Timestamp: 60th of Fall, 518 A.V.
Gold was incredibly malleable. It was a fact no one that worked with metal could deny. A single ounce of gold could be stretched and stretched into wire so thin no jewelcrafter had ever been able to walk as far as that particular wire would uncoil out to in a singular line. Master Li often bragged it would reach from Lhavit to the great capital of Syliras if a Master Jewelcrafter stretched it right. Kelski wasn’t so sure. But what she did understand that gold had amazing ductility.
Ductility was a term jewelers and metalsmiths used to measure a metal's ability to withstand tensile stress. And jewelers could put major stress on metals. Gold was capable of being pounded, pulled, stretched, and ultimately hammered until it was thinner than paper. One could pull the two ends of gold a bar of gold away from each other and it would actually stretch like fabric and retain that stretch. It was a miracle material.
She’d watched Master Li work it too many times to not understand that fact. Gold was indeed the most malleable of metals. And her aim today was to make some gold sheets so she could carefully cover the Daggerhand wooden masks in the way – and in the budget – they had for the task. Master Li loved gilding things and Kelski had seen him do it often enough. His favorite saying was that gold in the same mass as a Kina coin could be thinned repeatedly until it was too thin to measure and could be stretched over the area of large area rug in a home’s great room that Lhavit tended to favor in their architecture.
That meant a single ounce of gold could be beaten out into a sheet that is 300 square feet. And when it got that thin and that stretched, it was somewhat transparent. A candle could be held up next to it and in a darkened room one could see the candle perfectly from the other side of the sheet. Yet that gleam…. the gleam still remained. So, for the first time on her own, Kelski was going to attempt to make some sheets.

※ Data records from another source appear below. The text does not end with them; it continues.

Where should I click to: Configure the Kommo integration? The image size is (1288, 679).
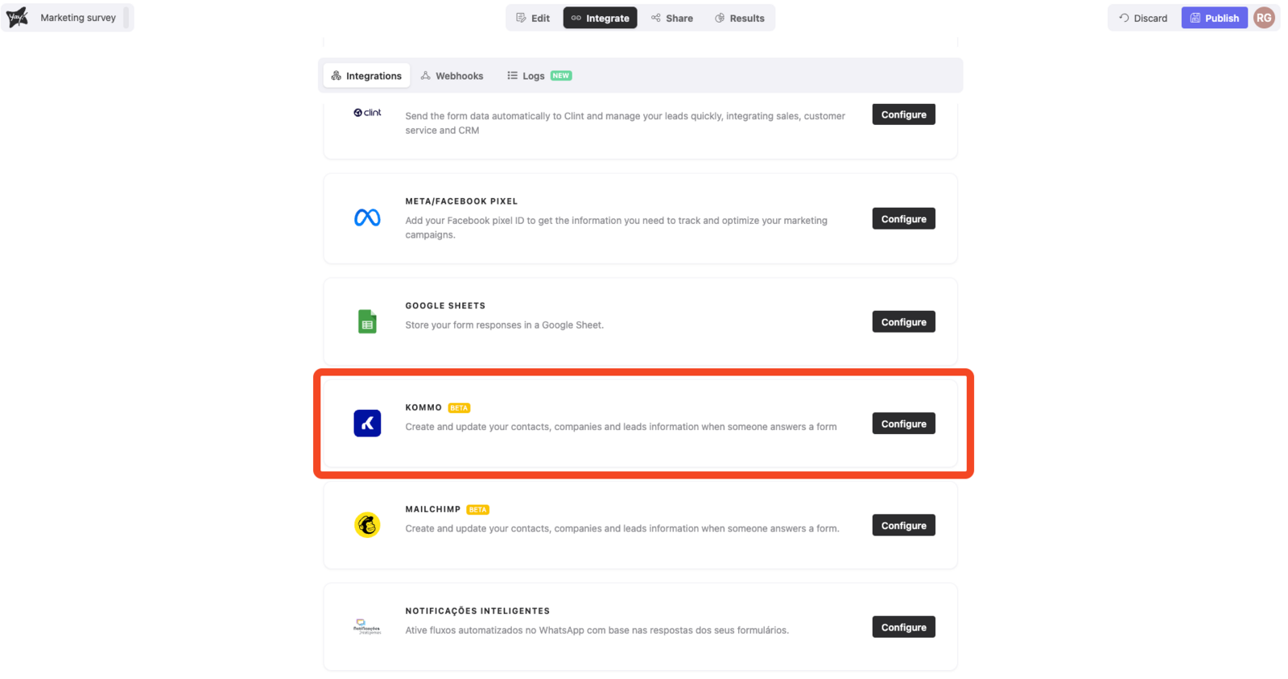pos(903,424)
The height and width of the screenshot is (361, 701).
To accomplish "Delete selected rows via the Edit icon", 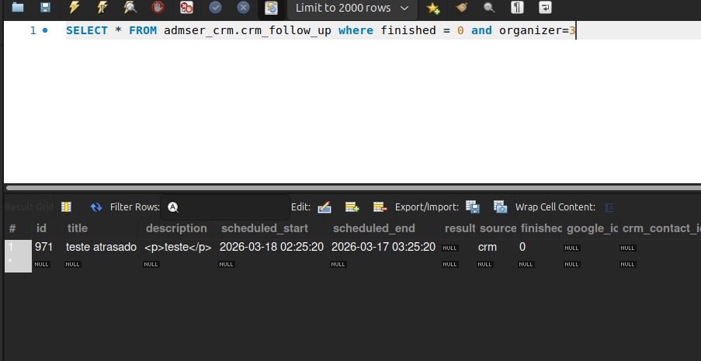I will (380, 207).
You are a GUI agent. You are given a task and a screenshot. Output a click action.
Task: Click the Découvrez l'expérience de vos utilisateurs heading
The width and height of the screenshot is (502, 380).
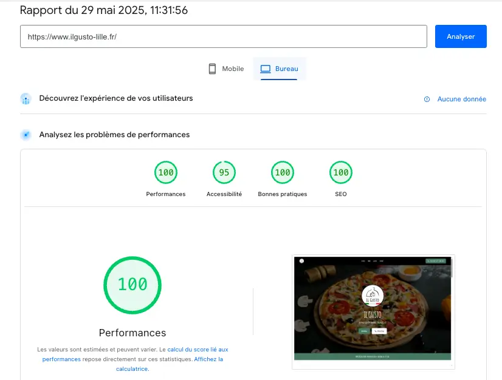[116, 98]
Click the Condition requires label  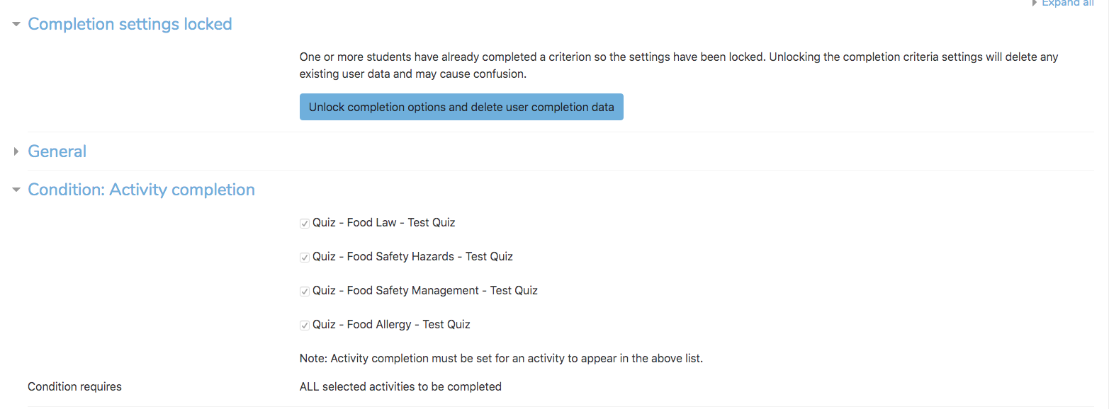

But it indeed needed special handling… because thinned gold was incredibly delicate. But to stretch a bar and make it that thin, Kelski had to do some specific things to the gold. In fact, she had to add in a little silver and copper to act as a binder to keep the metal flexible and well able to stretch. The ratio was easy. Master Li always said it was ten percent copper and ten percent silver to eighty percent gold. Kelski knew she didn’t need much material to get started on the masks for the Daggerhand, but if she was going to make sheeting, she might as well make it worth her time and do a batch big enough to serve her for a season or more at the same time.